(Exercise goal): Update the records below by replacing every "GUI agent" with "desktop agent" and leaving everything else unchanged.

=== Data supplied ===

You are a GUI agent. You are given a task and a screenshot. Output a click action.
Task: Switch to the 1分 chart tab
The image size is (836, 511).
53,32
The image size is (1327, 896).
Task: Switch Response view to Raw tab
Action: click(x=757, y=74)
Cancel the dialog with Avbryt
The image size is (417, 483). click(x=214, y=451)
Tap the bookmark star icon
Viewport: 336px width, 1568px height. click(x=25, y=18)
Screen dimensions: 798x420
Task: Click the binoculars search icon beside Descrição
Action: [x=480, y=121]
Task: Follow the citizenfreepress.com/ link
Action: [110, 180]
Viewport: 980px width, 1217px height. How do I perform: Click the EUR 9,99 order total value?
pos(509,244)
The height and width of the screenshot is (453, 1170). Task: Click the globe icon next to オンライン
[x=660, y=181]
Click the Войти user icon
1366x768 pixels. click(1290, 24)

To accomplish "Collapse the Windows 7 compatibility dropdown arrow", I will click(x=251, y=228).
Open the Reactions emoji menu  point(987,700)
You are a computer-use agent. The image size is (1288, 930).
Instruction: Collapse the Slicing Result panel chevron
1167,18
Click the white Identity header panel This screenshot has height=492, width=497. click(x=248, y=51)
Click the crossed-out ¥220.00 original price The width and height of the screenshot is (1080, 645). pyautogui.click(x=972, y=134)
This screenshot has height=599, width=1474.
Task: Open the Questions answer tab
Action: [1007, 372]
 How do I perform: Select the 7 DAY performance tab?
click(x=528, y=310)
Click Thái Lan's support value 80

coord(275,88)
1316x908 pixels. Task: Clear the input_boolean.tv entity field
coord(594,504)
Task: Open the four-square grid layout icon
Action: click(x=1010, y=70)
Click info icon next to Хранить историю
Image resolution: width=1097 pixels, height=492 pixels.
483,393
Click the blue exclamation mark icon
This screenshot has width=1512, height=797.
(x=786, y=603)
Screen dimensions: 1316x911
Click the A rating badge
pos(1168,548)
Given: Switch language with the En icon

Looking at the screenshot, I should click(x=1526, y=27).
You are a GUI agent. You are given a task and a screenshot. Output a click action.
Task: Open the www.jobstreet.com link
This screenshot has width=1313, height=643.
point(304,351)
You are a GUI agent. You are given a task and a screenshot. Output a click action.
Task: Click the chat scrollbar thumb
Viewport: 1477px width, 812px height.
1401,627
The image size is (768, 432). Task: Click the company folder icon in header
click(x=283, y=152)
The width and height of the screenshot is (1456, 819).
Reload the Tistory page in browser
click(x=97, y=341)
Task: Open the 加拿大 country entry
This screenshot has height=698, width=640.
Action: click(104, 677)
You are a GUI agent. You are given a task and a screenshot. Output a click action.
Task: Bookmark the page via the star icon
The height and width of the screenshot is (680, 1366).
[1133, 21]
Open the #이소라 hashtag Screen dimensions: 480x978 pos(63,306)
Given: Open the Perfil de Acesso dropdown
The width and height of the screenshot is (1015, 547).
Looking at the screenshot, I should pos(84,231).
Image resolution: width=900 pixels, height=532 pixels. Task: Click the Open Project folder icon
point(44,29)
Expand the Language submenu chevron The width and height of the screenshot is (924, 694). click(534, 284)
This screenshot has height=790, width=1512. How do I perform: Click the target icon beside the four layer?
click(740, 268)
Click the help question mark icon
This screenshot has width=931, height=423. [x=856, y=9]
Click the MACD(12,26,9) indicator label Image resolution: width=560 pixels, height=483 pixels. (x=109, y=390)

===

(Exercise result):
You are a desktop agent. You are given a task and a screenshot. Output a click action.
Task: Switch to the 1分 chart tab
The image size is (836, 511).
53,32
The image size is (1327, 896).
Task: Switch Response view to Raw tab
Action: click(x=757, y=74)
Cancel the dialog with Avbryt
The image size is (417, 483). click(x=214, y=451)
Tap the bookmark star icon
Viewport: 336px width, 1568px height. click(x=25, y=18)
Screen dimensions: 798x420
Task: Click the binoculars search icon beside Descrição
Action: [x=480, y=121]
Task: Follow the citizenfreepress.com/ link
Action: [110, 180]
Viewport: 980px width, 1217px height. How do I perform: Click the EUR 9,99 order total value?
pos(509,244)
The height and width of the screenshot is (453, 1170). Task: Click the globe icon next to オンライン
[x=660, y=181]
Click the Войти user icon
1366x768 pixels. click(1290, 24)

To accomplish "Collapse the Windows 7 compatibility dropdown arrow", I will click(x=251, y=228).
Open the Reactions emoji menu  point(987,700)
You are a computer-use agent. The image size is (1288, 930).
Instruction: Collapse the Slicing Result panel chevron
1167,18
Click the white Identity header panel This screenshot has height=492, width=497. click(x=248, y=51)
Click the crossed-out ¥220.00 original price The width and height of the screenshot is (1080, 645). pyautogui.click(x=972, y=134)
This screenshot has height=599, width=1474.
Task: Open the Questions answer tab
Action: [1007, 372]
 How do I perform: Select the 7 DAY performance tab?
click(x=528, y=310)
Click Thái Lan's support value 80

coord(275,88)
1316x908 pixels. Task: Clear the input_boolean.tv entity field
coord(594,504)
Task: Open the four-square grid layout icon
Action: click(x=1010, y=70)
Click info icon next to Хранить историю
Image resolution: width=1097 pixels, height=492 pixels.
483,393
Click the blue exclamation mark icon
This screenshot has width=1512, height=797.
(x=786, y=603)
Screen dimensions: 1316x911
Click the A rating badge
pos(1168,548)
Given: Switch language with the En icon

Looking at the screenshot, I should click(x=1526, y=27).
You are a desktop agent. You are given a task and a screenshot. Output a click action.
Task: Open the www.jobstreet.com link
This screenshot has width=1313, height=643.
point(304,351)
You are a desktop agent. You are given a task and a screenshot. Output a click action.
Task: Click the chat scrollbar thumb
Viewport: 1477px width, 812px height.
1401,627
The image size is (768, 432). Task: Click the company folder icon in header
click(x=283, y=152)
The width and height of the screenshot is (1456, 819).
Reload the Tistory page in browser
click(x=97, y=341)
Task: Open the 加拿大 country entry
This screenshot has height=698, width=640.
Action: click(104, 677)
You are a desktop agent. You are given a task and a screenshot. Output a click action.
Task: Bookmark the page via the star icon
The height and width of the screenshot is (680, 1366).
[1133, 21]
Open the #이소라 hashtag Screen dimensions: 480x978 pos(63,306)
Given: Open the Perfil de Acesso dropdown
The width and height of the screenshot is (1015, 547).
Looking at the screenshot, I should pos(84,231).
Image resolution: width=900 pixels, height=532 pixels. Task: Click the Open Project folder icon
point(44,29)
Expand the Language submenu chevron The width and height of the screenshot is (924, 694). click(534, 284)
This screenshot has height=790, width=1512. How do I perform: Click the target icon beside the four layer?
click(740, 268)
Click the help question mark icon
This screenshot has width=931, height=423. [x=856, y=9]
Click the MACD(12,26,9) indicator label Image resolution: width=560 pixels, height=483 pixels. (x=109, y=390)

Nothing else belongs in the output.